▶ _EXERCISE GOAL_
Return exactly the lines below, starting with the one that has "Task: Click the log scrollbar up arrow" and going on through the one that has "Image resolution: width=935".

▶ _INFORMATION SHOWN_
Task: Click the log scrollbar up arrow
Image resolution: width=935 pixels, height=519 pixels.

--

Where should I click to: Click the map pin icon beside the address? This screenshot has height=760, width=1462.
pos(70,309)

* * *

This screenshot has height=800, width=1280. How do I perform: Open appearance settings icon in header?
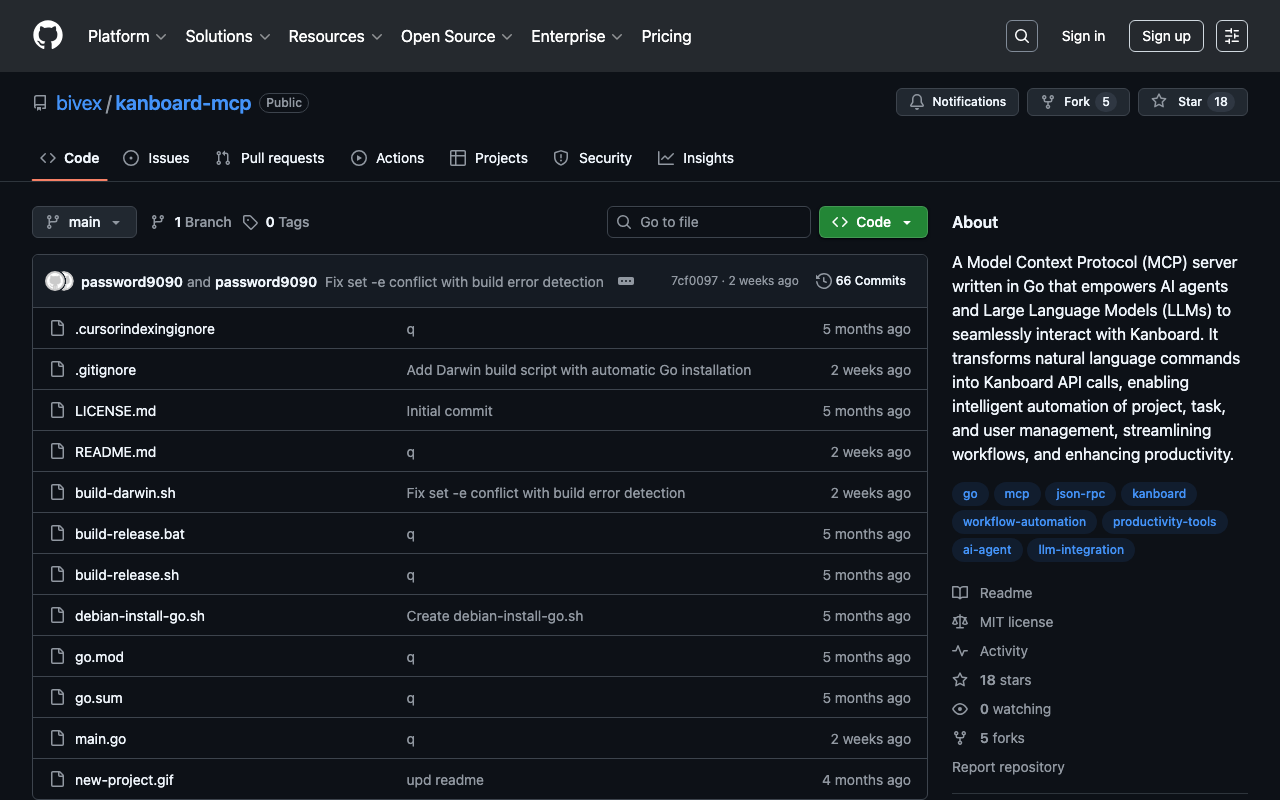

▶ _RESULT_
Task: Click the log scrollbar up arrow
Image resolution: width=935 pixels, height=519 pixels.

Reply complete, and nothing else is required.